**GOAL OF THE EXERCISE:** From the records below, copy each line in which the string "avatar" occurs.

**TASK INPUTS:**
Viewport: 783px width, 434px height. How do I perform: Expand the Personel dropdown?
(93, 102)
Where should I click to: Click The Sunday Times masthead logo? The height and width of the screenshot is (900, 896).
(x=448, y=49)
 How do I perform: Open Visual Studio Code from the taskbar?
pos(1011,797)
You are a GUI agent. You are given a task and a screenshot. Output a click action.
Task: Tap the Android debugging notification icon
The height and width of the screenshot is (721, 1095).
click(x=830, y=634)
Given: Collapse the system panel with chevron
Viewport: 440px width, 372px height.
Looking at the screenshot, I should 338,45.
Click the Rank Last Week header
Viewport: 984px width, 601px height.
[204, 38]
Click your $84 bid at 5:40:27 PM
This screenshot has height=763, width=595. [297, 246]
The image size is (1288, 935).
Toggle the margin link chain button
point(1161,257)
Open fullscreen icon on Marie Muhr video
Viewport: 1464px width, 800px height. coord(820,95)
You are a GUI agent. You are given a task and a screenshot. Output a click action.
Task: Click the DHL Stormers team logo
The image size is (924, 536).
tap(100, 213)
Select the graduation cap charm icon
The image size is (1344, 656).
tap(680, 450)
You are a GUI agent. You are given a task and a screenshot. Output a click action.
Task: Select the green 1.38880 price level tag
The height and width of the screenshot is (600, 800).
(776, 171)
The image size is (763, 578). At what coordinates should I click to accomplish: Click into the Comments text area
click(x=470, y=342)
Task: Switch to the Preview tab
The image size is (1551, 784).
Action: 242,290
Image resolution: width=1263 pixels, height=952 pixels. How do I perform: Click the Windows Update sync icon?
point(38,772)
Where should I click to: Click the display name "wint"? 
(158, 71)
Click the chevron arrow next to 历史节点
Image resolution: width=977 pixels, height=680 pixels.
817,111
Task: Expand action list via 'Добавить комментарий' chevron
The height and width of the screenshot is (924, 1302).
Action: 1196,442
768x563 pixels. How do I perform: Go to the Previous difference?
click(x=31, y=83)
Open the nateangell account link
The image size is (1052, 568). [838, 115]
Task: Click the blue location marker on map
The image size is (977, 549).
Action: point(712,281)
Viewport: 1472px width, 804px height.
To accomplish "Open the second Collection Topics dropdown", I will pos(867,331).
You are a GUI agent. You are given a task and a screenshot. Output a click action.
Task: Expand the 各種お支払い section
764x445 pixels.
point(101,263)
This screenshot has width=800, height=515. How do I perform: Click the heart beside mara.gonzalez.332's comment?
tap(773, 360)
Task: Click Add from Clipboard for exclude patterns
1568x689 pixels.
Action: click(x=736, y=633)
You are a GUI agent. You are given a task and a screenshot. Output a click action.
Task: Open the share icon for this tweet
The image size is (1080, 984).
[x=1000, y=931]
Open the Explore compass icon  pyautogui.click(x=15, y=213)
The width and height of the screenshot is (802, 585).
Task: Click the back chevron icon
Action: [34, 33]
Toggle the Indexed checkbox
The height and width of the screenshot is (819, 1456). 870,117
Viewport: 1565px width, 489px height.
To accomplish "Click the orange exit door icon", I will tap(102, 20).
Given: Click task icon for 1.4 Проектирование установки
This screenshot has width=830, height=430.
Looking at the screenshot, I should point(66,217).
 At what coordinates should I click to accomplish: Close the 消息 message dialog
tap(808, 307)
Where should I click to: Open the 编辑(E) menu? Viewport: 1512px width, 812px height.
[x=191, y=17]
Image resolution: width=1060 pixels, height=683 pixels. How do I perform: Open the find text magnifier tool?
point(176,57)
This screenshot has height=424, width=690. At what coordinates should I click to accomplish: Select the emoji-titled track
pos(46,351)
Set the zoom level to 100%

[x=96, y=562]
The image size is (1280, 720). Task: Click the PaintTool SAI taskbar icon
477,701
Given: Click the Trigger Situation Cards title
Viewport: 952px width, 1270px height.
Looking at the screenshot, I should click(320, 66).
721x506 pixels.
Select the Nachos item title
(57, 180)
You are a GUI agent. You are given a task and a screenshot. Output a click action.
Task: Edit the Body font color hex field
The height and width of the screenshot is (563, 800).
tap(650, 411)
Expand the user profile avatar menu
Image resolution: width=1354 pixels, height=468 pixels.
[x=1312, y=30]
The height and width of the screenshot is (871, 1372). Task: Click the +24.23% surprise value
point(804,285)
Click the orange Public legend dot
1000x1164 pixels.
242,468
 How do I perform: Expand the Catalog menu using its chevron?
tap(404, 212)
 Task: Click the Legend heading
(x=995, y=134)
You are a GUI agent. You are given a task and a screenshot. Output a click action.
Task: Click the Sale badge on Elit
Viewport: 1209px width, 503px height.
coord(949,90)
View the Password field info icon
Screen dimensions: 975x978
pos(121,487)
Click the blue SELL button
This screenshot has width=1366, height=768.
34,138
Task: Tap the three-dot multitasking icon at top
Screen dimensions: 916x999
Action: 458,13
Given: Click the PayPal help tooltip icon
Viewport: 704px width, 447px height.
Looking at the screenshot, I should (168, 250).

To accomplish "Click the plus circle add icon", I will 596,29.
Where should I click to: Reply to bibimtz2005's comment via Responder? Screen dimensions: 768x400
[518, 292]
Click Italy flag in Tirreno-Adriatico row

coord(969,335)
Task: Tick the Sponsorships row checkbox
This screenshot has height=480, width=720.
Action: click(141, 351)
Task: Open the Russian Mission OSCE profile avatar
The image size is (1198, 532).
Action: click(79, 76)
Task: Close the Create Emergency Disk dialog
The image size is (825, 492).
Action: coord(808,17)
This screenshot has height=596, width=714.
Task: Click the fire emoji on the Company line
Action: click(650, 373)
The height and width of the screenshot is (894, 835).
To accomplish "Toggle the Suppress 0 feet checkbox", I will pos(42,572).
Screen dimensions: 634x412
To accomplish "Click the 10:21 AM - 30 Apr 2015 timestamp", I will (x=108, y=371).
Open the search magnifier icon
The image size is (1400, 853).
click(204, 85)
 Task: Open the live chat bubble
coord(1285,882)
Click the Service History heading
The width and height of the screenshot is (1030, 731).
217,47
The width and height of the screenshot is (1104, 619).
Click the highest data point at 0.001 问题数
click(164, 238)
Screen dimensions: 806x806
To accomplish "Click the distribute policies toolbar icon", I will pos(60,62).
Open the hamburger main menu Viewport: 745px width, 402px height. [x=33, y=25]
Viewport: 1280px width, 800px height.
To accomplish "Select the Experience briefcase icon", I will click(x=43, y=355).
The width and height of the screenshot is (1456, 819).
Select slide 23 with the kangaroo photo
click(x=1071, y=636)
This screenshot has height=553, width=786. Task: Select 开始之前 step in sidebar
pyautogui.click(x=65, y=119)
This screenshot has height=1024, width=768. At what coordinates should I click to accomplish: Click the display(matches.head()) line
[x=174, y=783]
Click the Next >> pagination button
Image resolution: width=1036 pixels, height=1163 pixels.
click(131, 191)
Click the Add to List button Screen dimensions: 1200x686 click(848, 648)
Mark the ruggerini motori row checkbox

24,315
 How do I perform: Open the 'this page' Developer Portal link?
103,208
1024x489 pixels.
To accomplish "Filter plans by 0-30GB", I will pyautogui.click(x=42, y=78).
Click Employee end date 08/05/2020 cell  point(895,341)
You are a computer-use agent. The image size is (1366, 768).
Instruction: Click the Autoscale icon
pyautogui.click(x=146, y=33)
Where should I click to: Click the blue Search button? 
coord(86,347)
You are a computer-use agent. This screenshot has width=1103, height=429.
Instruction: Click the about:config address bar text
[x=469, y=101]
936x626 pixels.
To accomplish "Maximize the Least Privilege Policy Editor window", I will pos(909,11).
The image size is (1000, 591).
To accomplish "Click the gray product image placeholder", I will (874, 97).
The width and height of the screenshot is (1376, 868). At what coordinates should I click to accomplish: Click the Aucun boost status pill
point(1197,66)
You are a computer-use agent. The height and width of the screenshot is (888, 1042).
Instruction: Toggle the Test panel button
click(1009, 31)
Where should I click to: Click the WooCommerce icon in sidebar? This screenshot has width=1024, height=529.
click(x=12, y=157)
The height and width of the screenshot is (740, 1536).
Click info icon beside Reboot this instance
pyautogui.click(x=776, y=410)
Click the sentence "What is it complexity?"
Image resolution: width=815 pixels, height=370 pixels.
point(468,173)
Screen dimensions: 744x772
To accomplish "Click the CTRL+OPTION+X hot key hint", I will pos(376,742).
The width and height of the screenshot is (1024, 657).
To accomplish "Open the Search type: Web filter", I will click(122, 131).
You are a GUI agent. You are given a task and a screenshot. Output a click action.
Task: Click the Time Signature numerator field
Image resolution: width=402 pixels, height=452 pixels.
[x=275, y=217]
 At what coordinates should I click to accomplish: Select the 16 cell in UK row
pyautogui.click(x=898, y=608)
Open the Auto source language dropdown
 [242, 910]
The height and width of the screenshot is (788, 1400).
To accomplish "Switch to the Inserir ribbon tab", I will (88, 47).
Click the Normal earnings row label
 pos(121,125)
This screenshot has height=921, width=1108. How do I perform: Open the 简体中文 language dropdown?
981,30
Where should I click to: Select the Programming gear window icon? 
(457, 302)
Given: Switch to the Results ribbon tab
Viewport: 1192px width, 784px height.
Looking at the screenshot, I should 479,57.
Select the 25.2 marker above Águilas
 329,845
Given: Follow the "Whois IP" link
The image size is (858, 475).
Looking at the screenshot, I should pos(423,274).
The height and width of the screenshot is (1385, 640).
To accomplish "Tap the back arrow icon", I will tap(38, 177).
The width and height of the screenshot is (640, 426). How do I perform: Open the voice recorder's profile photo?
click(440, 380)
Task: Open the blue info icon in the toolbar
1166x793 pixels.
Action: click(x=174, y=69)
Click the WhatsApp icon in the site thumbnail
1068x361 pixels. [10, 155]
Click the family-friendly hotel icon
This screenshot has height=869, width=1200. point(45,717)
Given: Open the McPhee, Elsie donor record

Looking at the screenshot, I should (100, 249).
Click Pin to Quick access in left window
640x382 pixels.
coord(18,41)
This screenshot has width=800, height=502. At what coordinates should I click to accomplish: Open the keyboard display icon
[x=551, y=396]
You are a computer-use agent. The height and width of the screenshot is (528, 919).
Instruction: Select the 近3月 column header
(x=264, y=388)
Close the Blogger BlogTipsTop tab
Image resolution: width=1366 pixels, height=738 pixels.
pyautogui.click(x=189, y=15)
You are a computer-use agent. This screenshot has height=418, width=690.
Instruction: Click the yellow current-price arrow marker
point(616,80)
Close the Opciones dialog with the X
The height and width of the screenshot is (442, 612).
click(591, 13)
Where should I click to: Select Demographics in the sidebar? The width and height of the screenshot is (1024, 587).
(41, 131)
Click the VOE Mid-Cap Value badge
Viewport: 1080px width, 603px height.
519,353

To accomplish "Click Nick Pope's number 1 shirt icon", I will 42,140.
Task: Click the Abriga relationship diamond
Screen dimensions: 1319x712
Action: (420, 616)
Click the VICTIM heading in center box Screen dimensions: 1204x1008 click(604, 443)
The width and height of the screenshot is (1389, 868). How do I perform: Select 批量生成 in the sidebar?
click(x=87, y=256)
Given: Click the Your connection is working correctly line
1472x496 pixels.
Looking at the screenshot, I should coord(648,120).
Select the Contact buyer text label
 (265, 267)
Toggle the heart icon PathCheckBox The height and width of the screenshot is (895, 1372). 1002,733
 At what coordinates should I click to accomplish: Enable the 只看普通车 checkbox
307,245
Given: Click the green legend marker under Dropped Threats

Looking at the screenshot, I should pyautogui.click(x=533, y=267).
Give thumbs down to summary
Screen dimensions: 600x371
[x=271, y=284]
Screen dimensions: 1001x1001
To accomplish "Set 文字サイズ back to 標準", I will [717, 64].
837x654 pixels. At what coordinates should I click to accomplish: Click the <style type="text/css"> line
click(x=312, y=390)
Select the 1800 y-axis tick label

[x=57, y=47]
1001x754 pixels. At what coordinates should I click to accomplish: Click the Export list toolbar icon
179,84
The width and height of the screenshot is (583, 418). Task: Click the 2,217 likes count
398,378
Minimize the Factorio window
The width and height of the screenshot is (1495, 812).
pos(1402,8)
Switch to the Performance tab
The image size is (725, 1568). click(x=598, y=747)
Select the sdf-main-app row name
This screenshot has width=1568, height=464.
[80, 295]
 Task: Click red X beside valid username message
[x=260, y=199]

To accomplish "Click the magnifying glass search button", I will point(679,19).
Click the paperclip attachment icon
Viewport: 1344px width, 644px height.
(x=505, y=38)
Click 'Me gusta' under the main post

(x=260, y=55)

**WRITTEN RESPONSE:**
Expand the user profile avatar menu
Task: Open the Russian Mission OSCE profile avatar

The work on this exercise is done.